ギターの鈴川さんがサックス吹けるなんて知らなかった。

そんなこんなでやはりライブはいい!と思った。
「えっ、もう過去の人でしょ?」「世代違うからちょっと・・・」というあなたとも、
是非この芸に対する感動を共有したいとです!

今日は文京シビックホールに足を運び、鼓童のライブを観た。
鼓童は佐渡発の和太鼓を中心とした打楽器グループで、大学一年生の頃だろうか、
初めてライブに行き、とてつもなく感動したのを覚えている。

今回は、卒業前にもう一度あの感動を、と思い観に行くことにした。

以前は「迫力」「打楽器のメロディ感」「踊り+リズム=よろこび」などについて想いを馳せたものだが、
二回目となると、また違った印象を受けた。

1.
和太鼓が僅かに斜めに置いてある。
ただそれだけで、手前の皮から放たれる音と奥の皮から放たれる音との間に、高さや質の違いが出てくる。
2.
和太鼓の「和」は、まさに"越境"して共に楽しむことを意味しているのだろうか。
外国人も少なくなく、非常にユニバーサルな芸術である気がする。
3.
男が叩く、女が舞う。
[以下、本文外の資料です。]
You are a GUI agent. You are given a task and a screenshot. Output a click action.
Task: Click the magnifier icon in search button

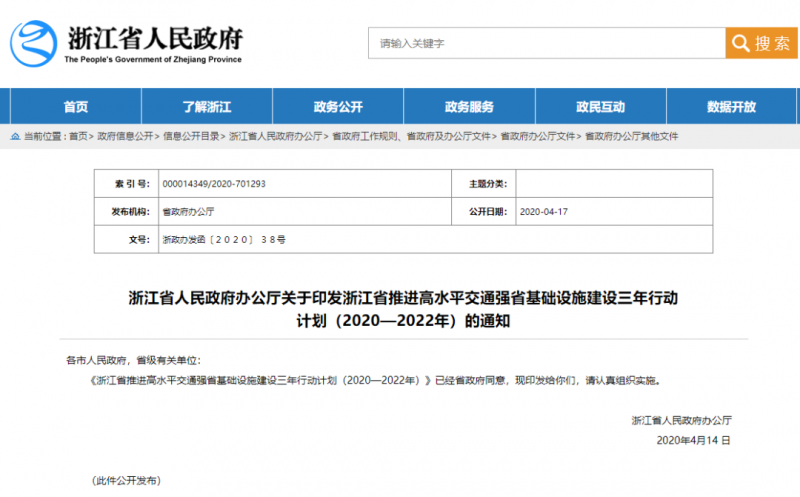click(x=741, y=43)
男が叩く、女も叩く。男が激しく叩く、女も激しく舞い叩く。。。
一曲にこんな男女のやり取りがあったが、これは個人的解釈ではセックスを意味するのでは、とふと思った。
それは決してエロではない、むしろ美学としての性表現である。
ここでの"よろこび"は"悦び"であり、男女が自然の法則によって惹かれ合う神秘性をも含んでいるのではなかろうか。
4.
男の太鼓師が8人、女の太鼓師がその前に6人。あれ、そのうち隣同士の太鼓師が重なったり、また離れたりするぞ。よく見たら、男は4人、女は3人だった。。。
これはおそらく、開演前に飲んだ日本酒のせいだろう。
コンサート会場で、"酔拳"の体験をしてしまった。

4はどうでもいいが、1~3は今回の新たな発見とも言えるかもしれない。
全体として、以前より太鼓以外の要素(踊りや唄など)が多く取り入れられ、
今後の鼓童も見逃せないな、という思いを強くした。